## TASK DATA
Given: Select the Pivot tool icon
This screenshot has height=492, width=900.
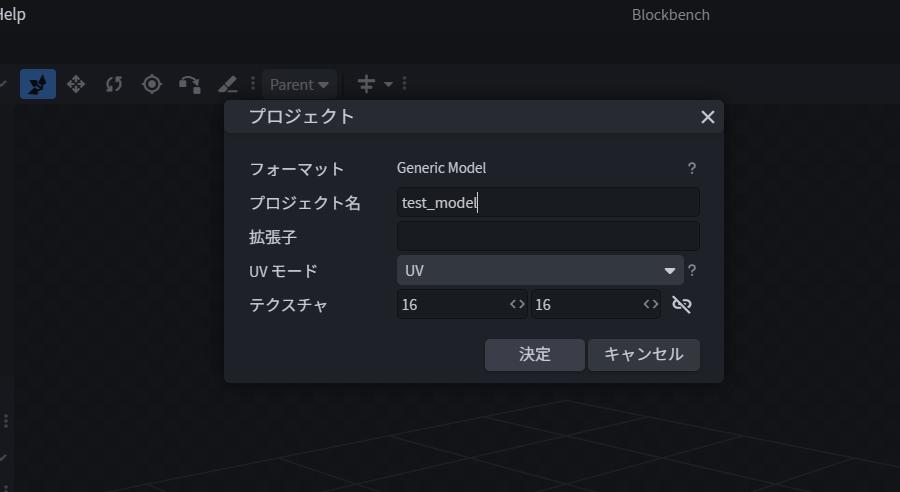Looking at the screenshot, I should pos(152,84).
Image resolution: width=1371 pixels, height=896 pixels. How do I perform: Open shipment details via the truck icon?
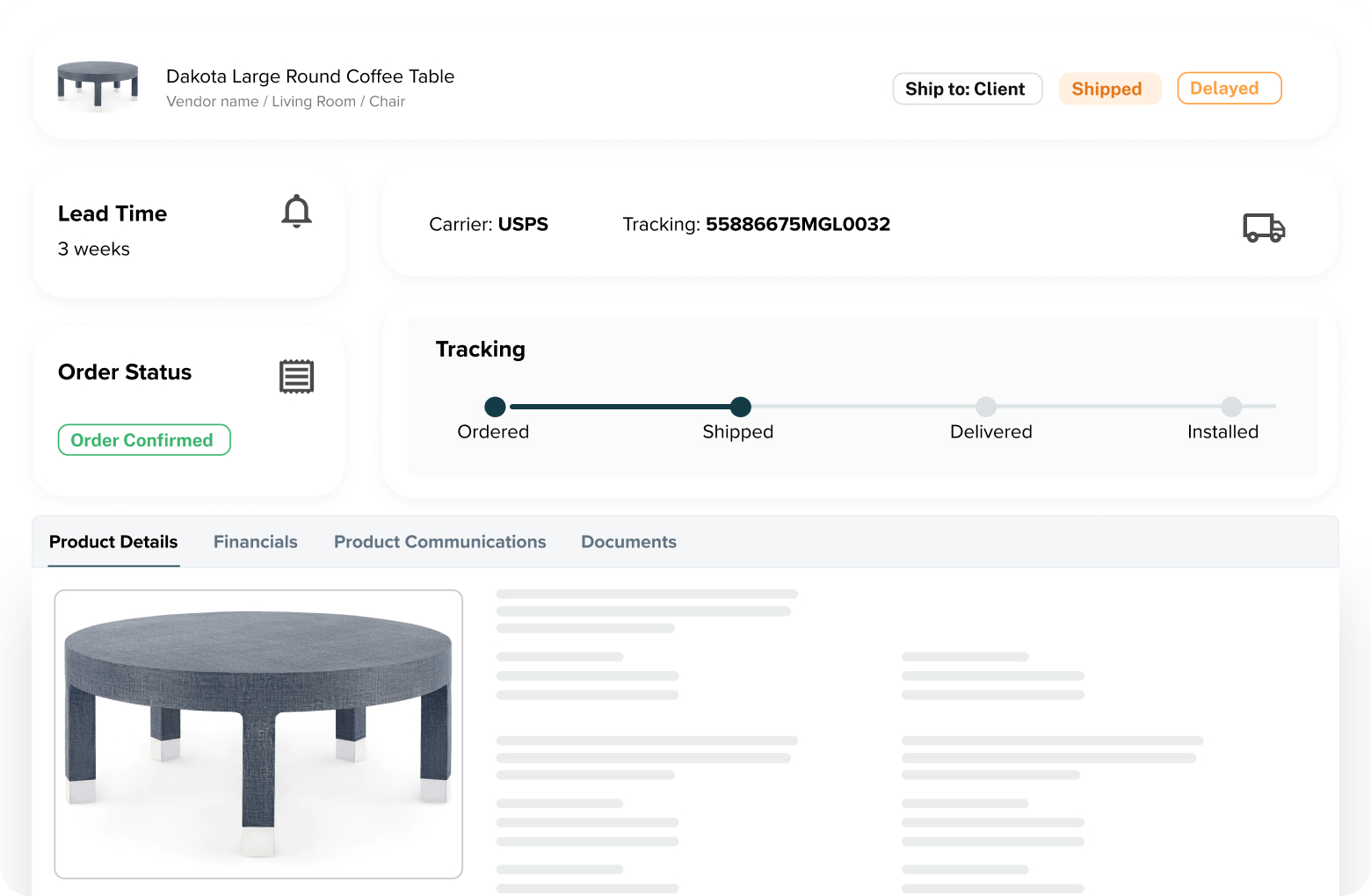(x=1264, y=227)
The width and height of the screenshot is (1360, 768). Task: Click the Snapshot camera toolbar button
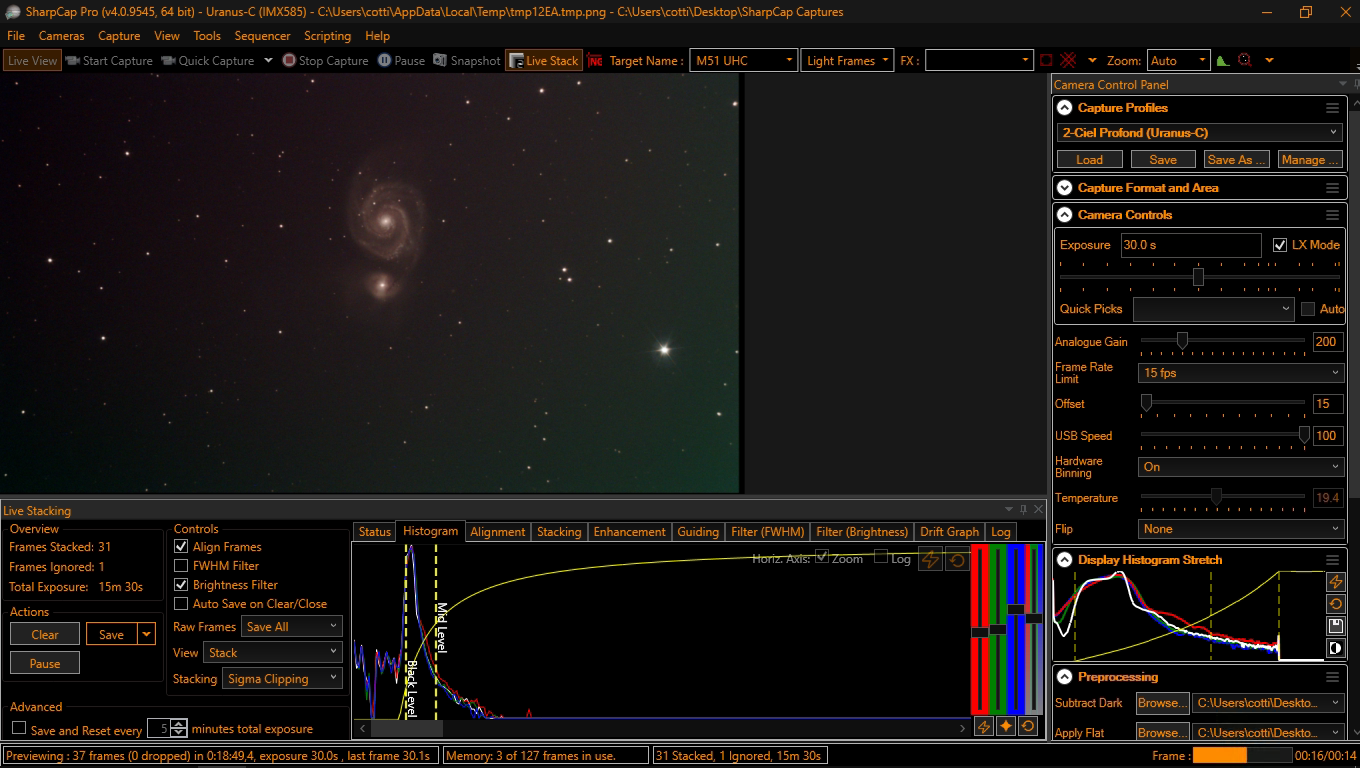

## EXERCISE DETAILS
Show every line of the records that contains the string "height", copying each line in full.

## TASK RESPONSE
This screenshot has height=492, width=900.
Image resolution: width=1371 pixels, height=896 pixels. How do I perform: Open shipment details via the truck icon?
The width and height of the screenshot is (1360, 768). Task: Click the Snapshot camera toolbar button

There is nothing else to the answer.